One of his key projects involved reevaluating the kidney transplant waitlist algorithm, which had previously stratified patients by race. By advocating for a race-free approach, thousands of Black patients have had their wait times adjusted, improving their chances of receiving a much-needed kidney transplant.
Diao’s work didn’t stop there. He also played a crucial role in challenging the American Thoracic Society’s race-based lung function testing algorithm. By highlighting the implications of shifting to a non-race based algorithm, Diao paved the way for the ATS to move away from race-based testing, leading to more accurate diagnoses and treatment options for Black patients.
The impact of Diao’s work extends beyond just medical algorithms. His recent graduation as the 22nd summa cum laude student in Harvard Medical School’s history is a testament to his dedication and expertise. Now diving into residency in Boston, Diao’s focus on cardiology highlights his passion for helping patients with heart-related conditions.
In his pursuit of better patient outcomes, Diao continues to explore the impact of race-free tools in healthcare. His work on the PREVENT calculator, a tool developed by the American Heart Association to predict the likelihood of strokes and heart attacks, showcases his commitment to using data-driven approaches to improve patient care. By incorporating social determinants of health, such as ZIP codes, into the calculations, Diao aims to provide more accurate predictions and address disparities in healthcare outcomes.
As healthcare organizations consider adopting these new tools and guidelines, Diao emphasizes the importance of patient perspectives and feelings about these changes. By listening to diverse voices and actively seeking out different perspectives, Diao hopes to contribute to a more equitable and effective healthcare system for all patients. Patients may have concerns about their race being used to determine their risk of disease, but what about their estimated income factoring in? This is a question that researchers like Diao and his colleagues are exploring in a new study.
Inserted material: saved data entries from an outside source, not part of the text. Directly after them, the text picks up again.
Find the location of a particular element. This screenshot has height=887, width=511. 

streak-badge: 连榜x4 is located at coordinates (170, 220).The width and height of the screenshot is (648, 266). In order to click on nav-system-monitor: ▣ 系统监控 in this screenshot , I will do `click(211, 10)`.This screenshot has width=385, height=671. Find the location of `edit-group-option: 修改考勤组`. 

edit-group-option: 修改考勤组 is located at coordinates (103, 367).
They are taking the time to listen to patients and understand their perspectives on how personal information should be used in their healthcare.
In the study, participants are being asked about their comfort level with various factors being used in their care. This includes not only race but also estimated income. The goal is to gather insights into how patients feel about the use of this information and how it may impact their healthcare decisions.
For many patients, the idea of their income being factored into their risk of disease may raise concerns about privacy and potential discrimination. Income is a sensitive topic for many people, and they may feel uncomfortable with the idea of it being used in a medical context. This raises important questions about how personal information should be handled in healthcare settings and the potential implications for patient care.
As researchers continue to listen to patients and gather feedback on these issues, it is clear that there is a need for thoughtful consideration of how personal information is used in healthcare. Patients should feel empowered to voice their concerns and preferences about the use of their data, and healthcare providers should be attentive to these concerns in order to provide the best possible care.
Overall, this study highlights the importance of patient-centered care and the need for open communication between patients and healthcare providers. By listening to patients and respecting their preferences, healthcare professionals can ensure that they are providing care that is sensitive to the individual needs and concerns of each patient.